WHAT YOU NEED TO DO: Transcribe exactly, please, the lines from the one containing "The width and" through the end of the records below, and leave out the pictures.
+ + +
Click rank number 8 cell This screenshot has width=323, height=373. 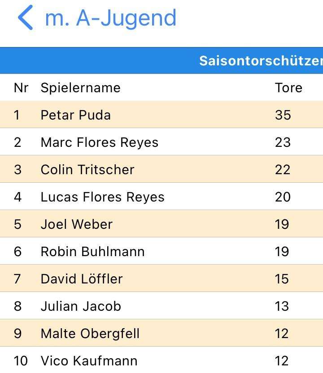17,306
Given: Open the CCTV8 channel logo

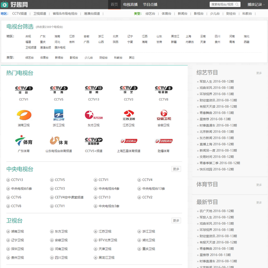Looking at the screenshot, I should pyautogui.click(x=163, y=89).
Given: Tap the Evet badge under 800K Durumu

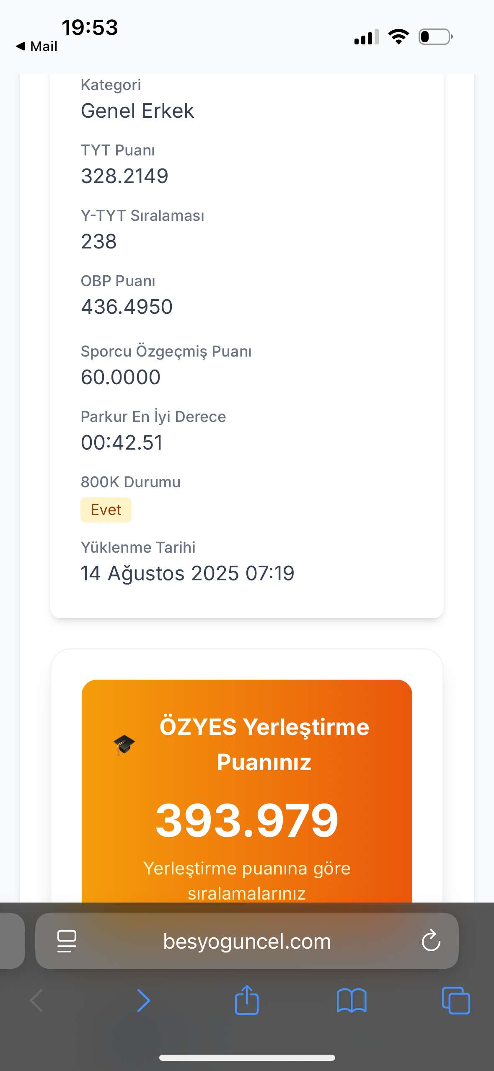Looking at the screenshot, I should 106,510.
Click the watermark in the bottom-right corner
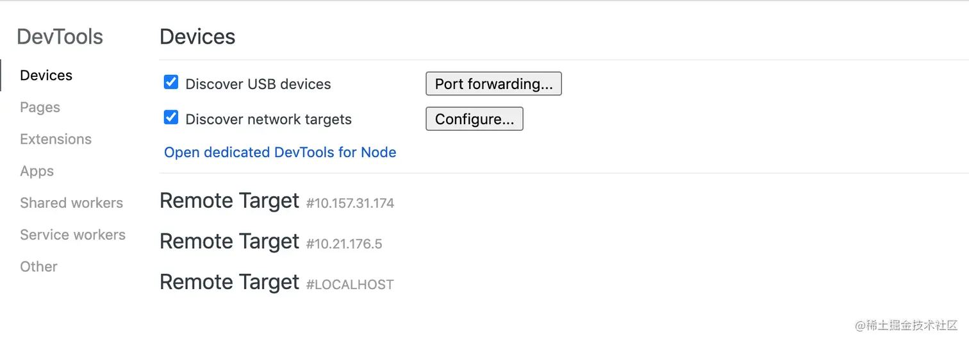Image resolution: width=969 pixels, height=343 pixels. (906, 325)
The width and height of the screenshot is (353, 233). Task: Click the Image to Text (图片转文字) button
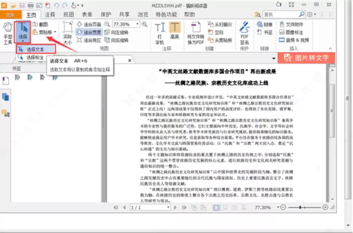coord(306,58)
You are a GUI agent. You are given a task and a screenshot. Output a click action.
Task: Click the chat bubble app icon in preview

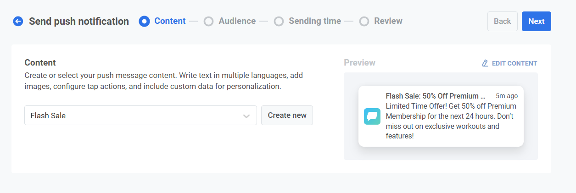tap(372, 116)
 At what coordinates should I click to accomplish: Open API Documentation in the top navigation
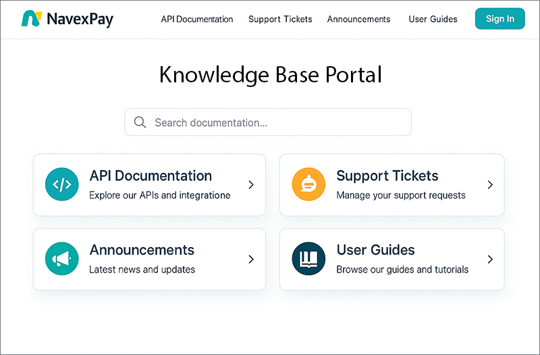197,19
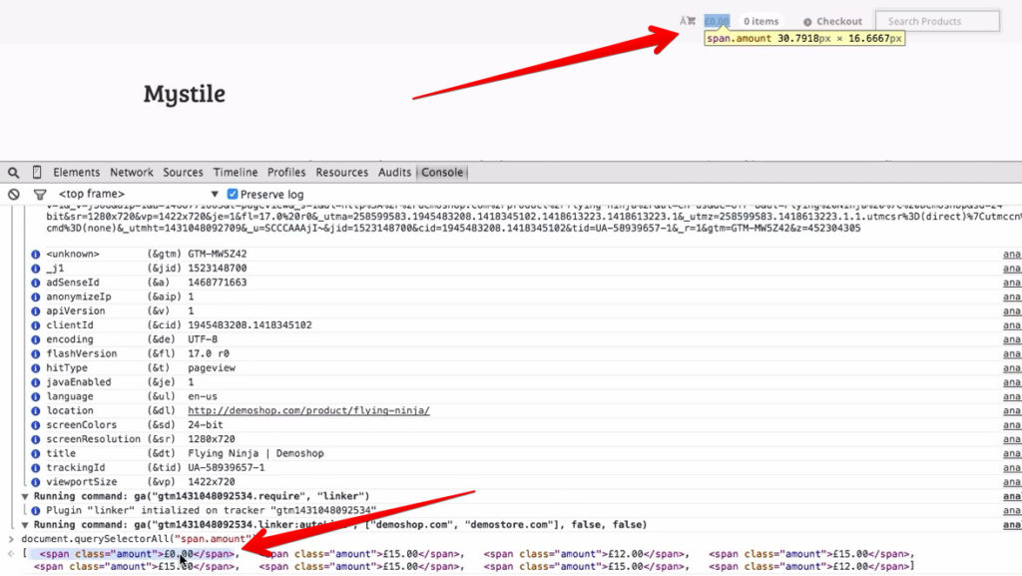Viewport: 1022px width, 576px height.
Task: Enable the Preserve log checkbox
Action: coord(236,192)
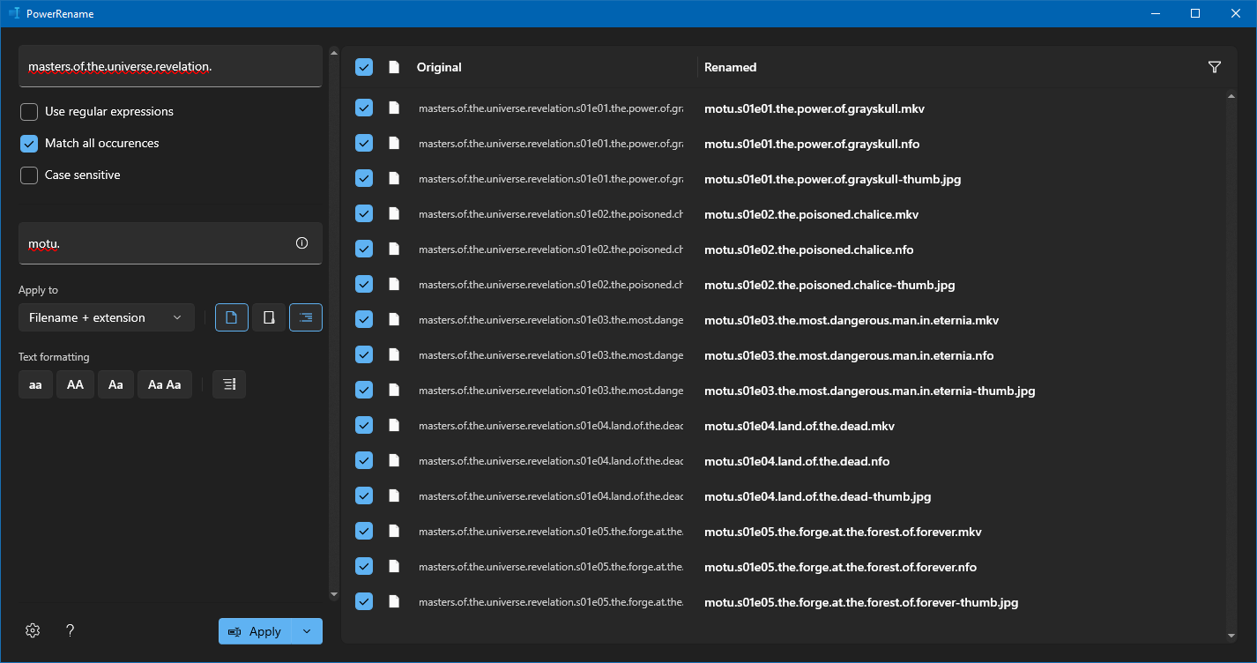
+ + +
SOLVED PROBLEM:
The width and height of the screenshot is (353, 233). Task: Click the Image to Text (图片转文字) button
coord(306,58)
You are a GUI agent. You are given a task and a screenshot. Output a click action.
Task: Click the chat bubble app icon in preview

tap(372, 116)
 At what coordinates should I click to accomplish: Open API Documentation in the top navigation
197,19
Viewport: 1022px width, 576px height.
Task: Enable the Preserve log checkbox
Action: coord(236,192)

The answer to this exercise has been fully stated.